Stored records:
- Opening Delimiter -

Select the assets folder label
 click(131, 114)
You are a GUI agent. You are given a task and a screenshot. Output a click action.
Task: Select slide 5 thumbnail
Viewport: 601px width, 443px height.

- Closing Delimiter -

# [TASK REQUIREMENTS]
Give back, exactly and with nothing added, the lines from the line containing "Task: Select slide 5 thumbnail" through the final line of the records above, both of them included.

# [YOUR SOLUTION]
Task: Select slide 5 thumbnail
Viewport: 601px width, 443px height.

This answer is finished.